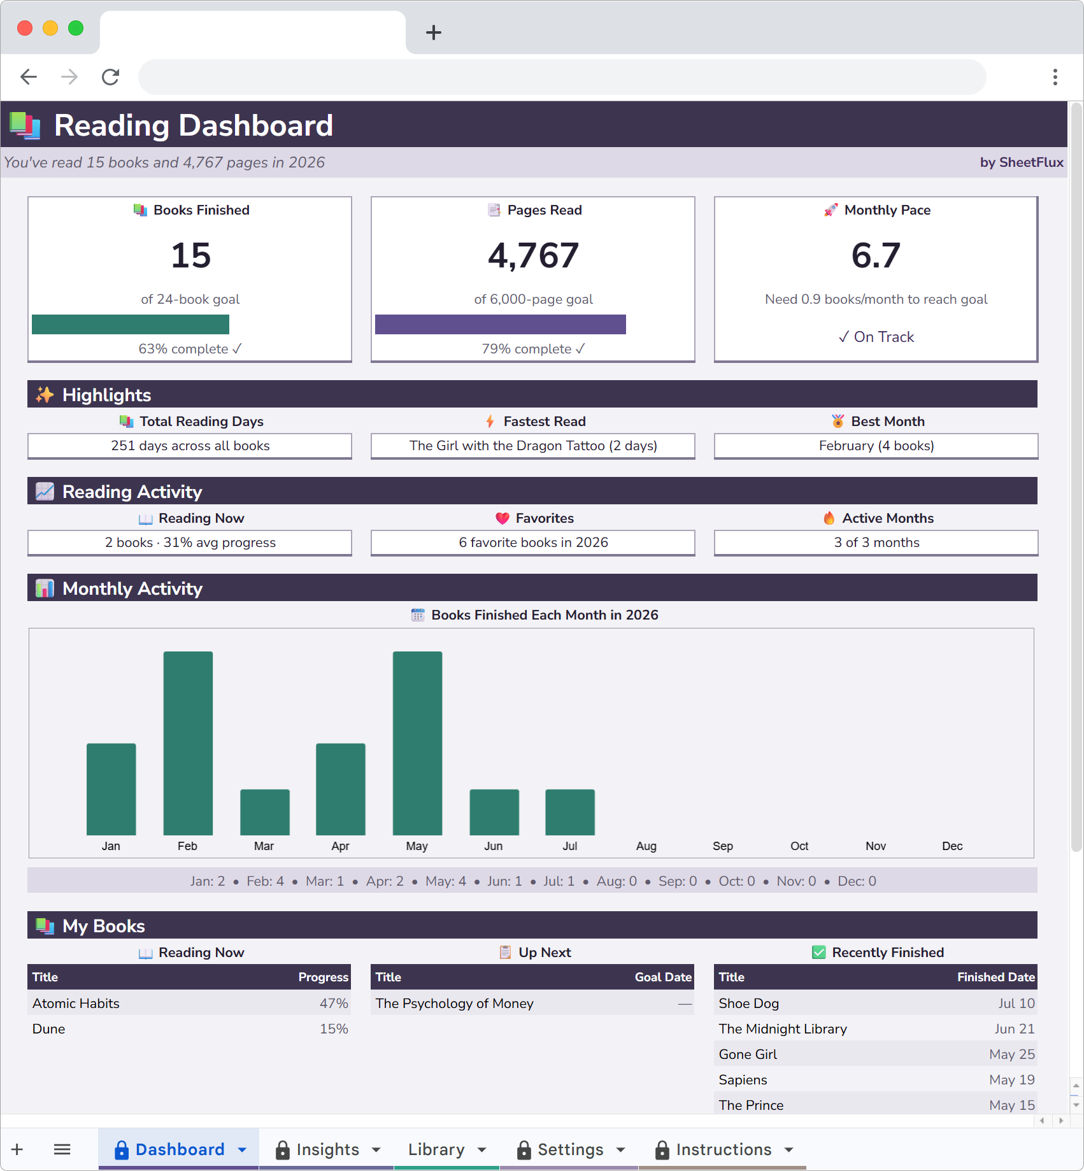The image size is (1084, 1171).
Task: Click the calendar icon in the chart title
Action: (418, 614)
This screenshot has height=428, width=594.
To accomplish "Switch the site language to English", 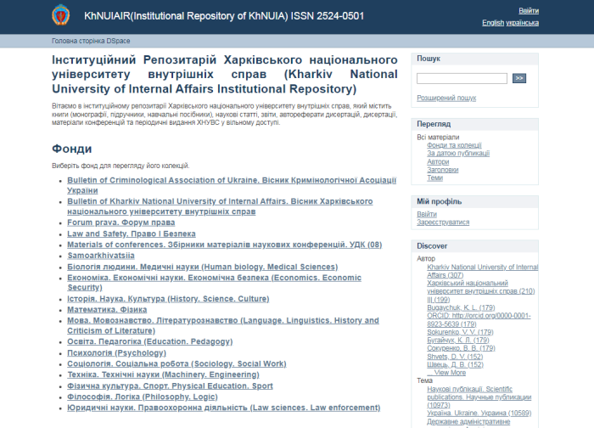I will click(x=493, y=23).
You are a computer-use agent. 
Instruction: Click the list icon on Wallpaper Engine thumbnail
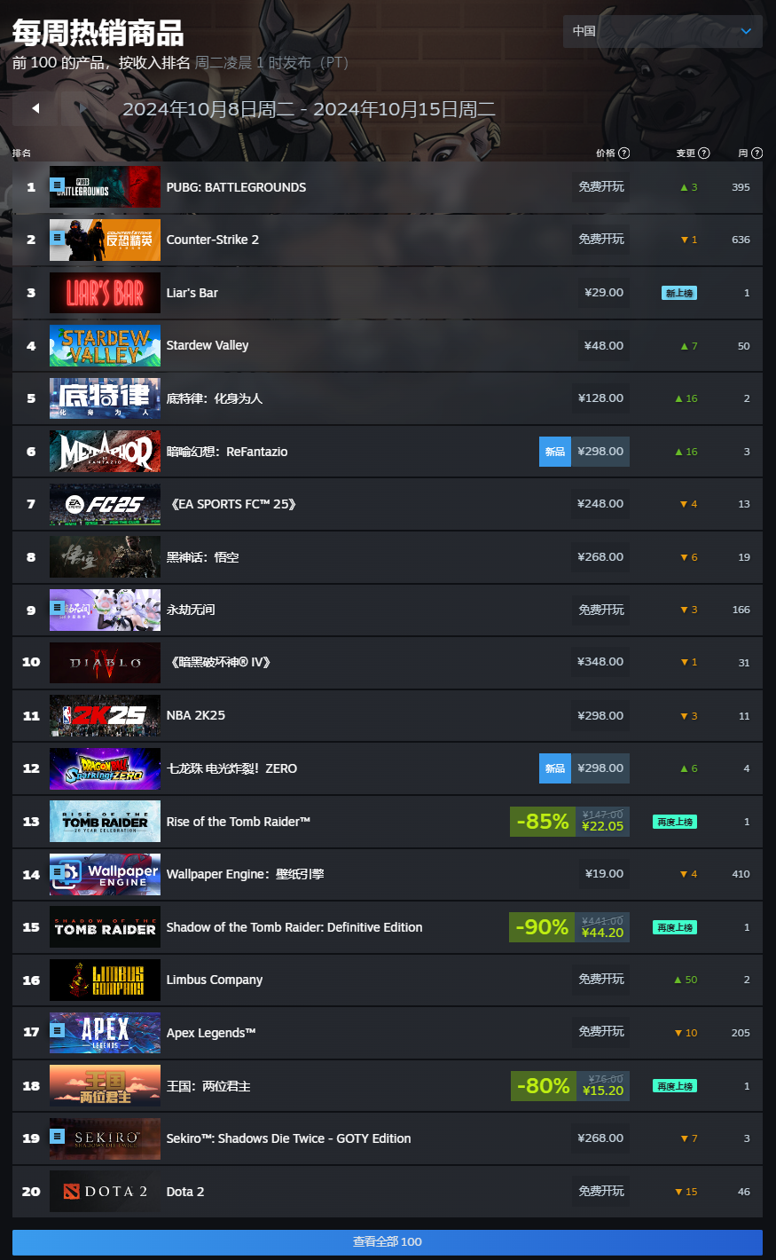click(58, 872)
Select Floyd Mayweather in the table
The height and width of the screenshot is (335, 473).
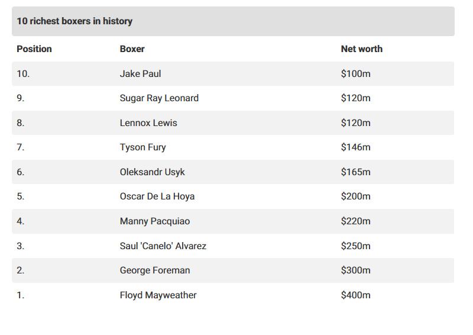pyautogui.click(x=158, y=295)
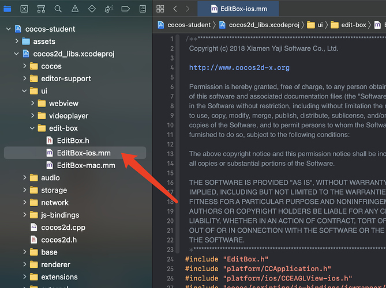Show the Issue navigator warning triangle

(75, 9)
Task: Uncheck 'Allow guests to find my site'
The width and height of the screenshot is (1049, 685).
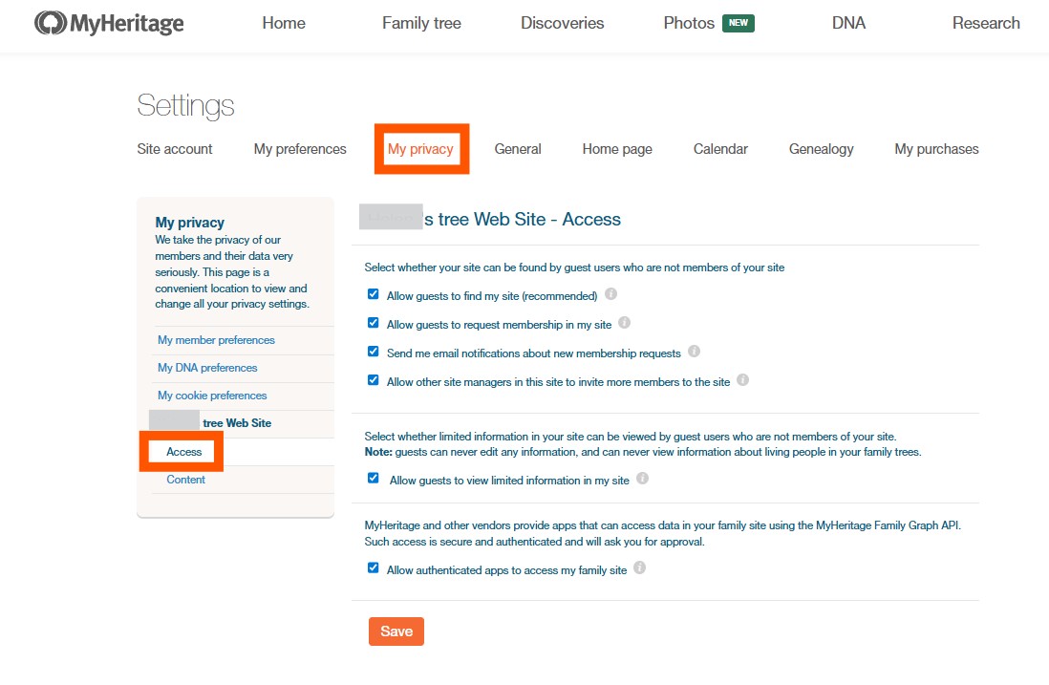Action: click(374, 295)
--
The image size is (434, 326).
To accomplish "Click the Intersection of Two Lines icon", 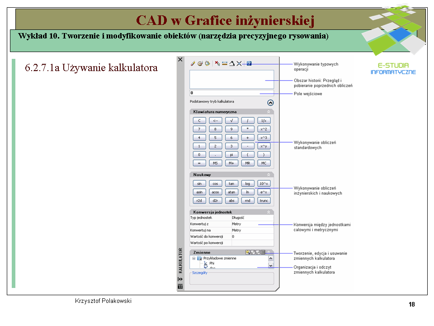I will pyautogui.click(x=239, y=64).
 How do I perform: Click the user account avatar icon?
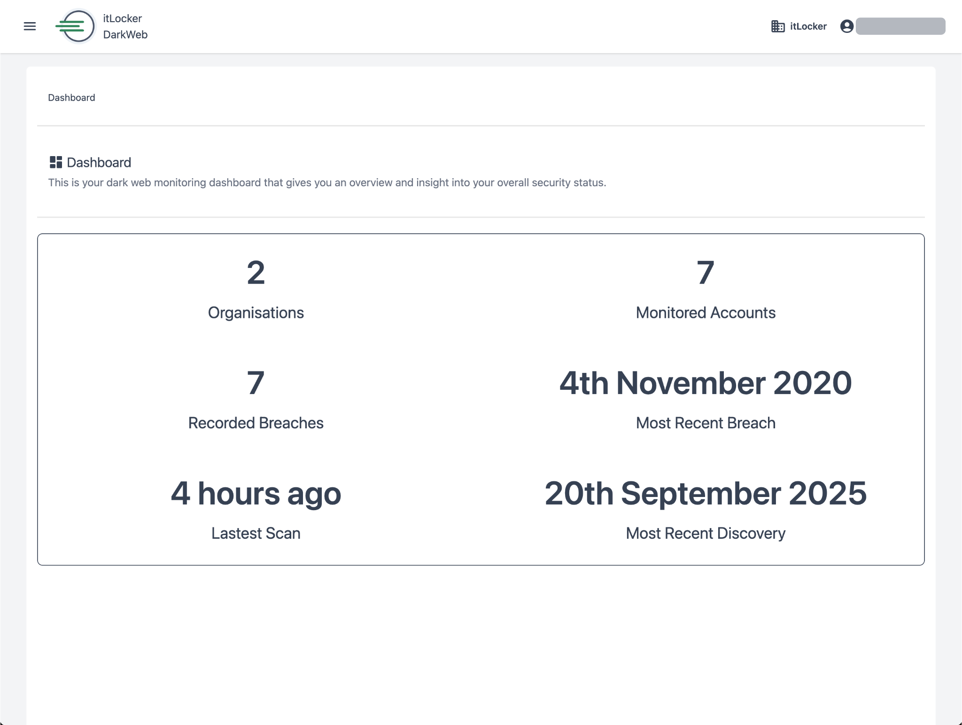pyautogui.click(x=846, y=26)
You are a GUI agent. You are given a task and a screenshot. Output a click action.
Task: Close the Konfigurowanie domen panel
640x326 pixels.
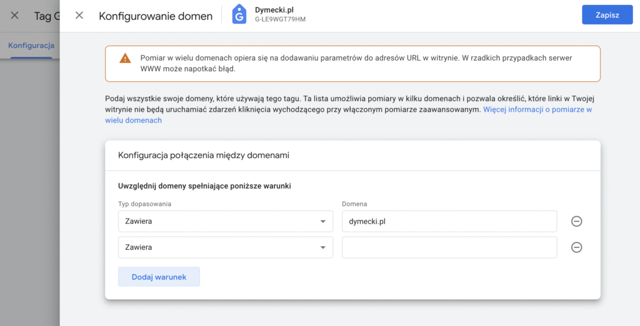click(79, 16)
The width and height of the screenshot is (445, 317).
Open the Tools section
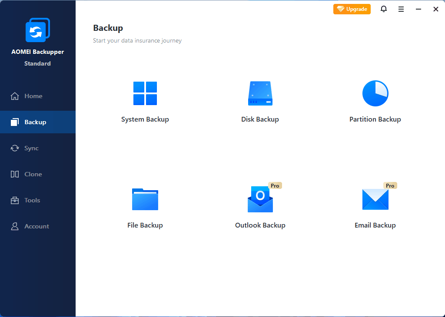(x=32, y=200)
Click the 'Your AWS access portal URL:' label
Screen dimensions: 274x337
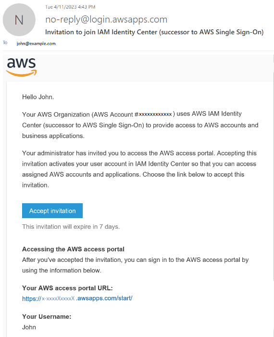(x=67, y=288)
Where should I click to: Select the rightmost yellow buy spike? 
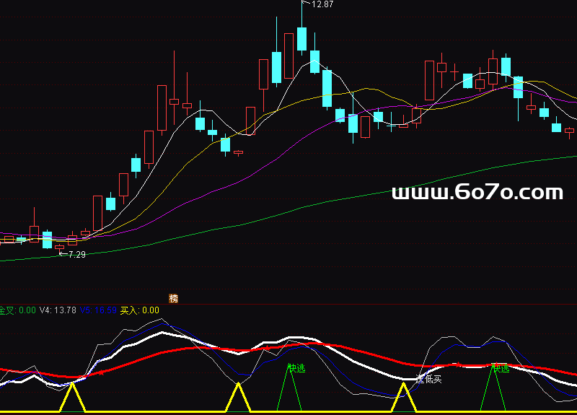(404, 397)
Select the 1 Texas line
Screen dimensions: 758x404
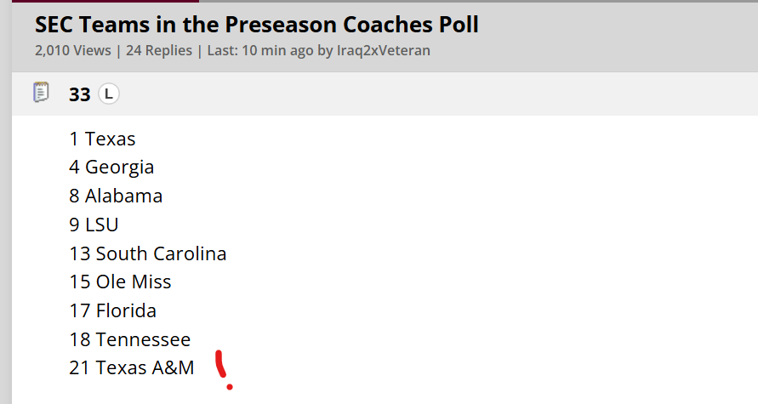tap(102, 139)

* [WHAT IS EXPECTED] Display each line of the data above that contains the string "screenshot". Case counts.

* [EXPECTED ANSWER]
This screenshot has height=428, width=594.
The height and width of the screenshot is (335, 473).
The width and height of the screenshot is (1049, 685).
You are a GUI agent. You are given a task and a screenshot. Output a click action.
The width and height of the screenshot is (445, 317).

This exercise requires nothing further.